#### [Exercise description]
Copy out the lines from the one containing "Click the overlapping" to the one containing "Action: pyautogui.click(x=40, y=105)", both included, word for word, and nothing else.

================================

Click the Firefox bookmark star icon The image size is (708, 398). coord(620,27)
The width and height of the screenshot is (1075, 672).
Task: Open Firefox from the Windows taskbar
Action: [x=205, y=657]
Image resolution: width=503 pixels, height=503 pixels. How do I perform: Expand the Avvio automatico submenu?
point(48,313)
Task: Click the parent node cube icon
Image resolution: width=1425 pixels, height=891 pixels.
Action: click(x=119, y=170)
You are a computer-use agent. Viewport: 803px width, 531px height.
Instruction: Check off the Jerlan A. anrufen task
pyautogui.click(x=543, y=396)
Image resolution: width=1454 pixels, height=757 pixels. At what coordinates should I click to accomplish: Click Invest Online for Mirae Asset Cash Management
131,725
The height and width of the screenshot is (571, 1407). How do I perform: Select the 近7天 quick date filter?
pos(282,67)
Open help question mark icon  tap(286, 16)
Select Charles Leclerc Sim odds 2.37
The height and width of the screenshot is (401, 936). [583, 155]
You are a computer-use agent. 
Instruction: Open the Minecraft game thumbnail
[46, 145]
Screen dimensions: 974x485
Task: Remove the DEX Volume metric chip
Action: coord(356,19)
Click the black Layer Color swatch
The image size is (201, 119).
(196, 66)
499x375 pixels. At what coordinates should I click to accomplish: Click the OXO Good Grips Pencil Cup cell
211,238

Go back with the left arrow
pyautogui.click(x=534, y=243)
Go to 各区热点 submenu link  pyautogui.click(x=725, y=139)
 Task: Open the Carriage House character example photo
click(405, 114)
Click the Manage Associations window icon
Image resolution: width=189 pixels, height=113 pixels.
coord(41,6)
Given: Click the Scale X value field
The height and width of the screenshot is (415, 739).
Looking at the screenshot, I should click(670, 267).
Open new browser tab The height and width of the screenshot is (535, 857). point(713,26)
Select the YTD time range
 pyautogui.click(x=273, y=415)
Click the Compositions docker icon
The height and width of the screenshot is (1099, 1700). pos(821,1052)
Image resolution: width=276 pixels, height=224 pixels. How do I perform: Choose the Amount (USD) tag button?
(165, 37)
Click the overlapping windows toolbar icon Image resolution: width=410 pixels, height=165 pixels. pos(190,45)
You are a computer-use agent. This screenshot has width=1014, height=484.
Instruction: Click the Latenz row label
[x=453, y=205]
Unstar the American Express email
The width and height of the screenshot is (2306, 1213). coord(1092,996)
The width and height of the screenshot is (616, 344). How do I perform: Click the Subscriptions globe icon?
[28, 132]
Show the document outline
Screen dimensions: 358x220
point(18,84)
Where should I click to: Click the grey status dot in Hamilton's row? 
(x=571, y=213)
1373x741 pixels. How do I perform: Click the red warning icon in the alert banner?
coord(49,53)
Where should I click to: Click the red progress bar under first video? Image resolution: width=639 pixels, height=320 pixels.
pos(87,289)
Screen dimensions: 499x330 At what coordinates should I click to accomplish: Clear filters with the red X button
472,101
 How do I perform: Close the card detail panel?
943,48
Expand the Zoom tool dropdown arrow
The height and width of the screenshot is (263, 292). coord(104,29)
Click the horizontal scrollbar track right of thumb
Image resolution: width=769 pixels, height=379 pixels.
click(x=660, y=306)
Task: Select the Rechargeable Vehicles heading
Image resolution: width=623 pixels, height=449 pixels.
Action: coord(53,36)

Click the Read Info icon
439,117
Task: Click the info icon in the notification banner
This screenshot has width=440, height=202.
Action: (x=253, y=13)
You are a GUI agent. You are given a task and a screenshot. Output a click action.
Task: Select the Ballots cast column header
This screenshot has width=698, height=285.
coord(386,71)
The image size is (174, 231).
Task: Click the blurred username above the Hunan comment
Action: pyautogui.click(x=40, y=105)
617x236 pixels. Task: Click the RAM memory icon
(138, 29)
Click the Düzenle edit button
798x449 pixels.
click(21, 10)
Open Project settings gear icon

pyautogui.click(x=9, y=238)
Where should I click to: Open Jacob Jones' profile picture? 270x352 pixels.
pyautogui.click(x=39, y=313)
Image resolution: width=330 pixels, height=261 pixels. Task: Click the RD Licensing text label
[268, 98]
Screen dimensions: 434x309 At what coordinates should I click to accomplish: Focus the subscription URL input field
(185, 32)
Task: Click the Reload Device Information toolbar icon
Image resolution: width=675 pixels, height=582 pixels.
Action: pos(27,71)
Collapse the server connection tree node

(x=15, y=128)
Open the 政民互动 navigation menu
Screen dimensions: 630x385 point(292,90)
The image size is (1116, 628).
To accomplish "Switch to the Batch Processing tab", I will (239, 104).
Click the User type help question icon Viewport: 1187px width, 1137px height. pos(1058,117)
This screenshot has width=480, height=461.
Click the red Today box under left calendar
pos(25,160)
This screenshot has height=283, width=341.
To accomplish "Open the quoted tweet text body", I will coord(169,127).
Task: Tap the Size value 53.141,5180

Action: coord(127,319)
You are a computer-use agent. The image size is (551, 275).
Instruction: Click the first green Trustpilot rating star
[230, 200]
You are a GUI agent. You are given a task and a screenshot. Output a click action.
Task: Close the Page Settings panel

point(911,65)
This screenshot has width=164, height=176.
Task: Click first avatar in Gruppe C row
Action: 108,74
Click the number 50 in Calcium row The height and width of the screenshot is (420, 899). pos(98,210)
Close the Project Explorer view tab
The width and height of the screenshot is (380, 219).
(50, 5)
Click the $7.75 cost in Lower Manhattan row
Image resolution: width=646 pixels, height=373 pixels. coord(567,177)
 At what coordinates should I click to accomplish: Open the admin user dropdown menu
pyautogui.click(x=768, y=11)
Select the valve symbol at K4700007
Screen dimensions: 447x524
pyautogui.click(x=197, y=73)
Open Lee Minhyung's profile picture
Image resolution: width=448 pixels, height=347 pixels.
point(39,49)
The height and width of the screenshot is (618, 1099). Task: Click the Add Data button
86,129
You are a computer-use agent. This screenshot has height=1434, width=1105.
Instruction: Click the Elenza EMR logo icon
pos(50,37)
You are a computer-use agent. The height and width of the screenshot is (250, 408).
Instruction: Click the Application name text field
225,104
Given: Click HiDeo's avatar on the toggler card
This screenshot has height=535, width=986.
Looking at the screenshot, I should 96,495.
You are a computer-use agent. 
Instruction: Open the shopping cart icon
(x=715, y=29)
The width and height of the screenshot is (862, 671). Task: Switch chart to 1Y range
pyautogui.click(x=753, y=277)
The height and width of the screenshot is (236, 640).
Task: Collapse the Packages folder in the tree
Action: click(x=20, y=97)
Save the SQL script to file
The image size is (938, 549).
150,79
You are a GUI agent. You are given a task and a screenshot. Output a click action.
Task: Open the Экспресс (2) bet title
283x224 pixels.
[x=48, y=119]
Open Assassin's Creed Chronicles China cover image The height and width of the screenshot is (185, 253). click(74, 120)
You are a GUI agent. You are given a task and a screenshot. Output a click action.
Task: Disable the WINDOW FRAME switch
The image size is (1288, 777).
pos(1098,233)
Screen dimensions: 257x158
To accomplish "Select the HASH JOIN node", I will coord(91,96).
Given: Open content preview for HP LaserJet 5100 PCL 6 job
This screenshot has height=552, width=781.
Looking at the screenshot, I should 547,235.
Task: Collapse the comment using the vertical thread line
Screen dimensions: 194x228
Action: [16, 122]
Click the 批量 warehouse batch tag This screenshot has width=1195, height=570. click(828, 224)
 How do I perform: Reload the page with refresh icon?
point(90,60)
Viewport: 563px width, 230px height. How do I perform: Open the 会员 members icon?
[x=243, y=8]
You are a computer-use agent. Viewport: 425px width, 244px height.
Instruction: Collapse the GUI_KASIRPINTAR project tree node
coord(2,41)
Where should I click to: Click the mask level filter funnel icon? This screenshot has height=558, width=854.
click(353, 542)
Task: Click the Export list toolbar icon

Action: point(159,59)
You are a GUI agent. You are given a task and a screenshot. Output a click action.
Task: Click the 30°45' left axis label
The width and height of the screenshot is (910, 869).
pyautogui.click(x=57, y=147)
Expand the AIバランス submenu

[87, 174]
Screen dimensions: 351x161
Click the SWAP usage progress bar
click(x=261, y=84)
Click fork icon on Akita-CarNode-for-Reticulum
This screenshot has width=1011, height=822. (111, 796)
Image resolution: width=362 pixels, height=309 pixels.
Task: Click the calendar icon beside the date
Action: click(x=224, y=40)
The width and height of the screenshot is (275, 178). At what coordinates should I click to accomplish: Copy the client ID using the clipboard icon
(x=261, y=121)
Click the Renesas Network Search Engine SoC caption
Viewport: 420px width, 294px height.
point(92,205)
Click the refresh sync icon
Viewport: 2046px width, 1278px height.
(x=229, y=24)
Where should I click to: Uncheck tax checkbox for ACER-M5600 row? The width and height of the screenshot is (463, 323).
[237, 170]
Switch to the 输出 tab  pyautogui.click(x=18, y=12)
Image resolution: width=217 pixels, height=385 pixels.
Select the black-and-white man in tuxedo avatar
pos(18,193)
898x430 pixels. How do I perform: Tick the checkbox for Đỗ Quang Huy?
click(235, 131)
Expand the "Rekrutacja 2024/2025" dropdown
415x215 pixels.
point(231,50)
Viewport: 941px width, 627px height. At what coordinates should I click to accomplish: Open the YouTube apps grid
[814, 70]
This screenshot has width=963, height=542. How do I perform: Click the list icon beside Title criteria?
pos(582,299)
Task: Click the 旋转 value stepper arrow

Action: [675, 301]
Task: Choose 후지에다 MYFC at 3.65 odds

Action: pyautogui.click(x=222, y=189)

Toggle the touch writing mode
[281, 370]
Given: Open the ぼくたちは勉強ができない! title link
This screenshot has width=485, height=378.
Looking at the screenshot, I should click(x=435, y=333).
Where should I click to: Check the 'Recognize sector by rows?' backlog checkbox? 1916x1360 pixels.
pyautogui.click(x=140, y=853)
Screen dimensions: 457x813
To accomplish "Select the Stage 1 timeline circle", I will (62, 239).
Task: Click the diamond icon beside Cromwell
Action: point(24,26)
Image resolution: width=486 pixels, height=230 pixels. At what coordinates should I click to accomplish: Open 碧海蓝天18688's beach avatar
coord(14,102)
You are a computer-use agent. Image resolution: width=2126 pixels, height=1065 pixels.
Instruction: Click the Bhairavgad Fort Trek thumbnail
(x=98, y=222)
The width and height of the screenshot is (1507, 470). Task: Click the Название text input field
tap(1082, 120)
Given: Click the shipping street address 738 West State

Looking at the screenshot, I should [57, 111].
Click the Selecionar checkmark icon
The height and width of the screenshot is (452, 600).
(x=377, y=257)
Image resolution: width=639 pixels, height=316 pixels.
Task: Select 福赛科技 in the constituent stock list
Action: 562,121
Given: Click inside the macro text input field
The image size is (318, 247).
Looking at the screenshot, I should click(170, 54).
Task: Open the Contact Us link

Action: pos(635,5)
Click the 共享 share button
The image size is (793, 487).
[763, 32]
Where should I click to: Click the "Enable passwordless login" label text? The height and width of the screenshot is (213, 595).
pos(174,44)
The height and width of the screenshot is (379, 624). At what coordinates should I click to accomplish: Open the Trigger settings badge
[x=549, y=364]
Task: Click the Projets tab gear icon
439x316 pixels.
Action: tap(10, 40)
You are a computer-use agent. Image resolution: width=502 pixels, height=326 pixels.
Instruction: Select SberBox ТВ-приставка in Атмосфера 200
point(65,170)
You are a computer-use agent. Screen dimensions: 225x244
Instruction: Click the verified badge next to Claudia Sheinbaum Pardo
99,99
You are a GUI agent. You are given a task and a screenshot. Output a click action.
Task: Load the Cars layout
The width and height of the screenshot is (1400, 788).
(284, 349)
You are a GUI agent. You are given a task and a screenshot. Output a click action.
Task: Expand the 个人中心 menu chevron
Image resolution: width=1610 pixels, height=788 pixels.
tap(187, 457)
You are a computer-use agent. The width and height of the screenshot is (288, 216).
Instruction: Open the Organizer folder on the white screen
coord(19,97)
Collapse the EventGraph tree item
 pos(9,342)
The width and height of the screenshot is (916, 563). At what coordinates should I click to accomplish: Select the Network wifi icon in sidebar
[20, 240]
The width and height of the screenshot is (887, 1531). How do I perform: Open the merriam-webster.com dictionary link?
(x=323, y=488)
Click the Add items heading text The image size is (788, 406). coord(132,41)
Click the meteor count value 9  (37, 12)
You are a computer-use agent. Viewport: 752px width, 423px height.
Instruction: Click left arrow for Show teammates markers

================================

#### [Reply]
Click the overlapping windows toolbar icon Image resolution: width=410 pixels, height=165 pixels. pos(190,45)
You are a computer-use agent. This screenshot has width=1014, height=484.
Instruction: Click the Latenz row label
[x=453, y=205]
Unstar the American Express email
The width and height of the screenshot is (2306, 1213). coord(1092,996)
The width and height of the screenshot is (616, 344). How do I perform: Click the Subscriptions globe icon?
[28, 132]
Show the document outline
Screen dimensions: 358x220
point(18,84)
Where should I click to: Click the grey status dot in Hamilton's row? 
(x=571, y=213)
1373x741 pixels. How do I perform: Click the red warning icon in the alert banner?
coord(49,53)
Where should I click to: Click the red progress bar under first video? Image resolution: width=639 pixels, height=320 pixels.
pos(87,289)
Screen dimensions: 499x330 At what coordinates should I click to accomplish: Clear filters with the red X button
472,101
 How do I perform: Close the card detail panel?
943,48
Expand the Zoom tool dropdown arrow
The height and width of the screenshot is (263, 292). coord(104,29)
Click the horizontal scrollbar track right of thumb
Image resolution: width=769 pixels, height=379 pixels.
click(x=660, y=306)
Task: Select the Rechargeable Vehicles heading
Image resolution: width=623 pixels, height=449 pixels.
Action: coord(53,36)

Click the Read Info icon
439,117
Task: Click the info icon in the notification banner
This screenshot has width=440, height=202.
Action: (x=253, y=13)
You are a GUI agent. You are given a task and a screenshot. Output a click action.
Task: Select the Ballots cast column header
This screenshot has width=698, height=285.
coord(386,71)
The image size is (174, 231).
Task: Click the blurred username above the Hunan comment
Action: pyautogui.click(x=40, y=105)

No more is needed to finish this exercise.